I don't see a good reason to tokenize the '-' as part of the number
either.  I think that someone may have hacked the lexer to try to
merge unary minus into numeric constants, so that in an expression likeWHERE field < -2
the -2 would be treated as a constant rather than an expression
involving application of unary minus --- which is important because
the optimizer is too dumb to optimize the query if it looks like an
expression.

However, trying to make that happen at lex time is just silly.
The lexer doesn't have enough context to handle all the cases
anyway.  We've currently got code in the grammar to do the same
reduction.  (IMHO that's still too early, and it ought to be done
post-rewriter as part of a general-purpose constant expression
reducer; will get around to that someday ;-).)

So it seems to me that we should just rip *all* this cruft out of the
lexer, and always return '-' as a separate token, never as part of
a number. (*)  Then we wouldn't need this lookahead feature.

But it'd be good to get an opinion from the other tgl first ;-).
I'm just a kibitzer when it comes to the lex/yacc stuff.
        regards, tom lane

(*) not counting float exponents, eg "1.234e-56" of course.

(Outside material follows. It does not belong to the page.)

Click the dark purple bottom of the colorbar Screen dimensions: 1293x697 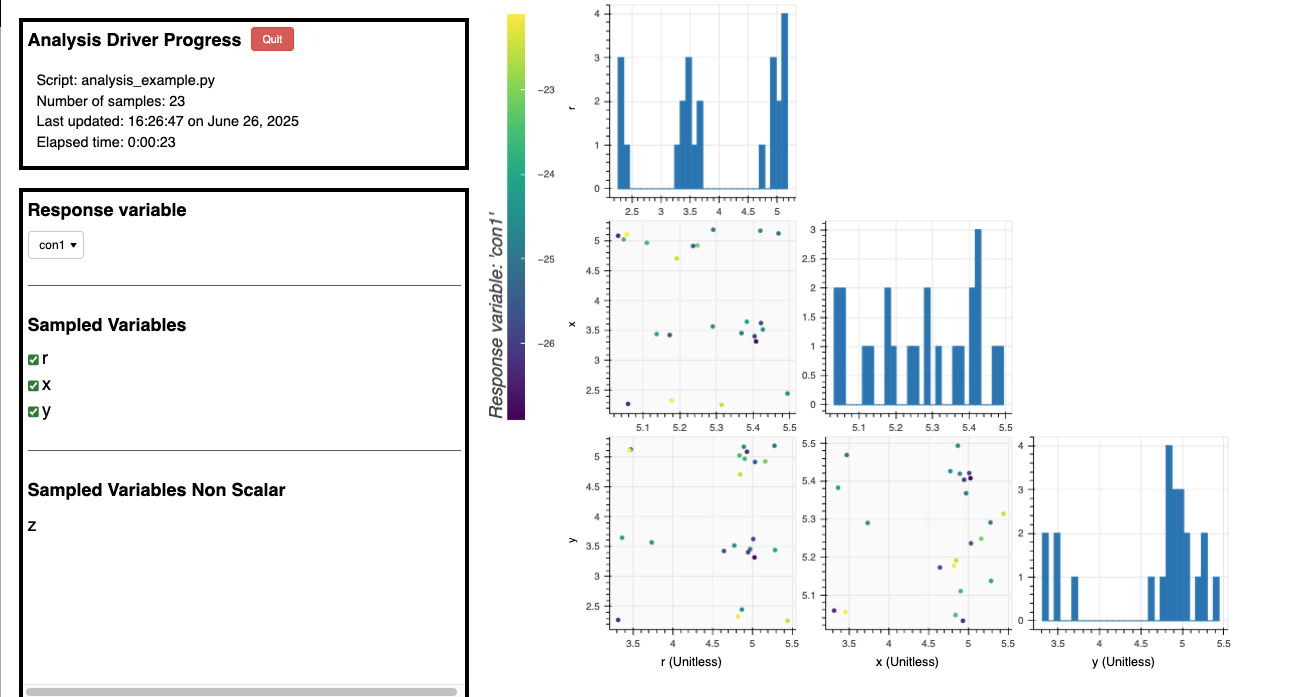coord(516,412)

Re: [HACKERS] Postgres' lexer

From
Leon
Date:
Ansley, Michael wrote:
>
> Leon, if you manage to find a replacement for this, please let me know.
> I'll probably only pick it up after the weekend.
>
> I think that we need to find another way to tokenise the minus.  First of
> all, though, how is the parser supposed to tell whether this:
> a -2
> means this:
> (a - 2)
> or this:
> a (-2)

I think that the current behavior is ok - it is what we would expect
from expressions like 'a -2'.

I have produced a patch to cleanup the code. It works due to the
fact that unary minus gets processed in doNegate() in parser anyway,
and it is by no way lexer's job to do grammatical parsing - i.e.
deciding if operator is to be treated as binary or unary.

I ran regression tests, everything seems to be ok. It is my first
diff/patch experience in *NIX, so take it with mercy :) But it
seems to be correct. It is to be applied against 6.5.0 (I have
not upgraded to 6.5.1 yet, but hope lexer hasn't changed since
then.) The patch mainly contains nuked code. The only thing added
is my short comment :)

Have I done some right thing? :)

--
Leon.
---------
"This may seem a bit weird, but that's okay, because it is weird." -
Perl manpage.
Attachment

Re: [HACKERS] Postgres' lexer

From
Thomas Lockhart
Date:
> But it'd be good to get an opinion from the other tgl first ;-).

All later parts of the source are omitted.